Johnson and Hansen toured the downtown last year, so they decide to cross the Pajaro River bridge into Monterey County to the village of Pajaro, the forgotten stepchild of Watsonville.
The “gateway” to Pajaro is an abandoned, fenced-off building that once held a bar and a TV repair store — there’s still a big sign for VCR repair. Between the fence and the building is an old mattress, but it doesn’t appear anybody is calling it home. As we walk around Pajaro (it doesn’t take long) it seems there are more car-repair and tire shops than cars.
On Porter Drive, an elderly man motions for us to come into a small store, but we decline and keep walking. When we come back 15 minutes later, the man is stretched out on a blanket on the sidewalk, drinking a soda.
We passed several empty store fronts, including the barber shop operated by the Yagi brothers (the barber chairs are still there).
Next door, Johnson and Hansen reminisced about the ones that got away as they passed the now-closed bait and tackle shop, also operated by the Yagi family.

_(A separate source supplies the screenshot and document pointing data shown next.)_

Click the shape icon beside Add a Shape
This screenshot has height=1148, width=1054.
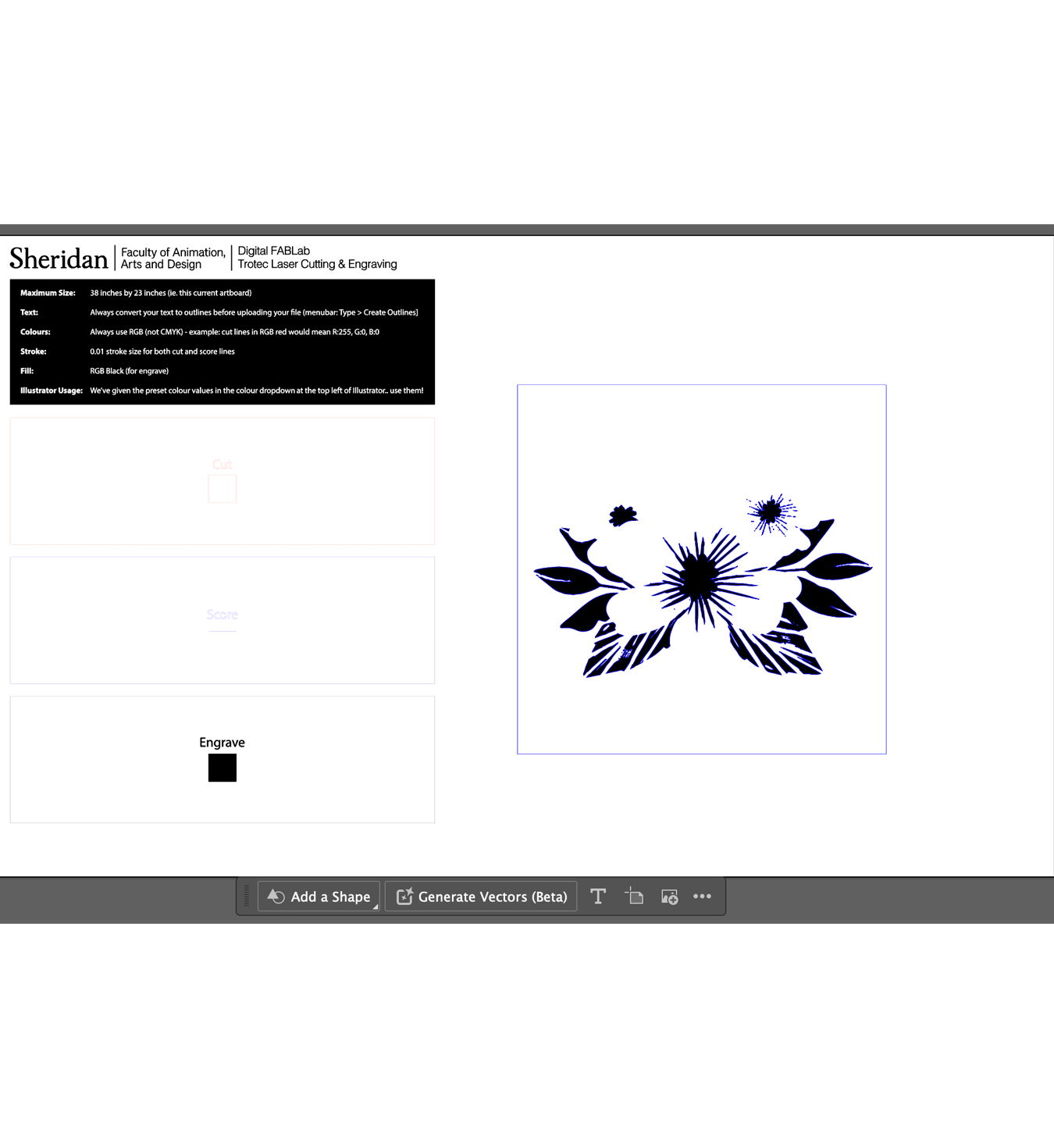275,896
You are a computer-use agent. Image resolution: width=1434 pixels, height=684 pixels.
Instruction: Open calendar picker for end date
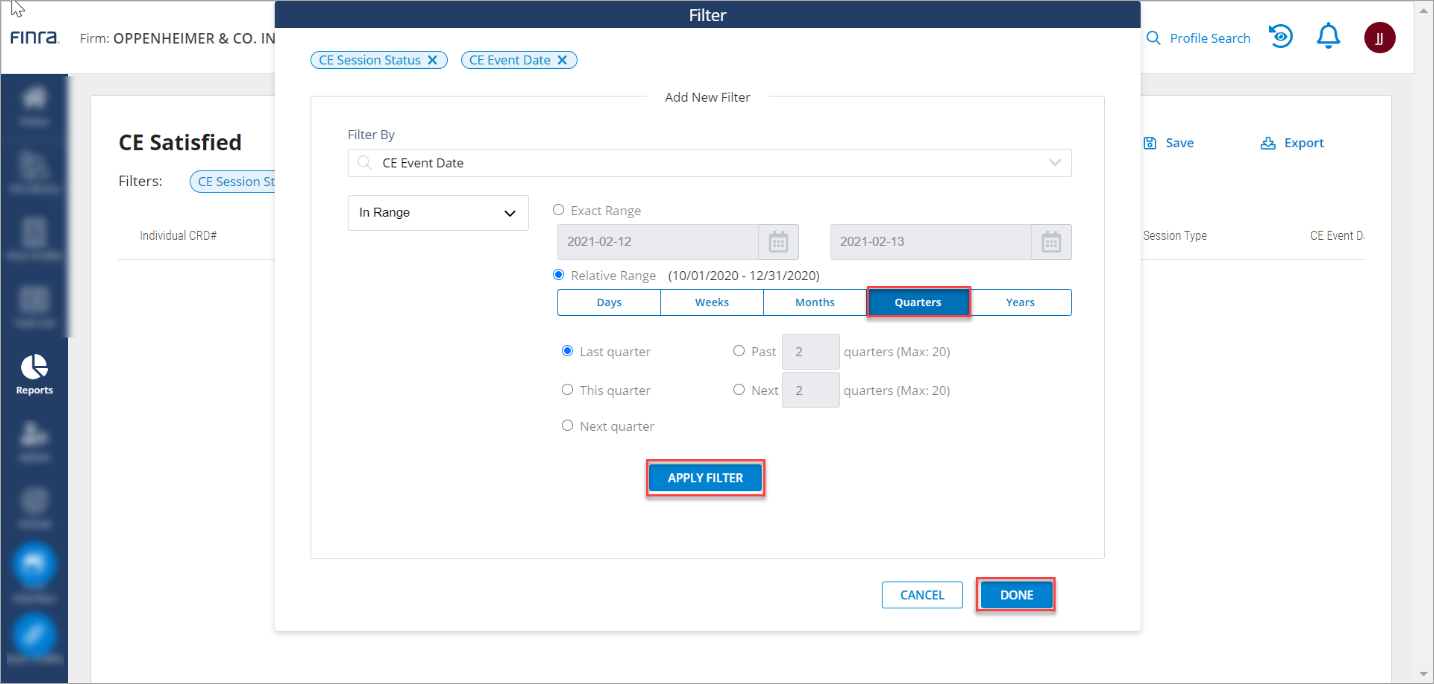pyautogui.click(x=1050, y=242)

It seemed we might have to dodge traffic on Brooklyn Street in Pajaro, but Hansen said, “Naw, the Dodgers left Brooklyn 61 years ago.”
Our last stop is Hector’s Panaderia on Airport Boulevard. We arrive to see the sign out front says “Fidel’s,” and we wonder what happened to Hector. We walk in to find that nothing happened to Hector — he’s still behind the counter. The business is now run by his son Fidel.
It’s getting toward mid-afternoon, so Hansen buys a couple of burritos to eat later. Neither he nor Johnson spent a cent all day at a chain store or restaurant.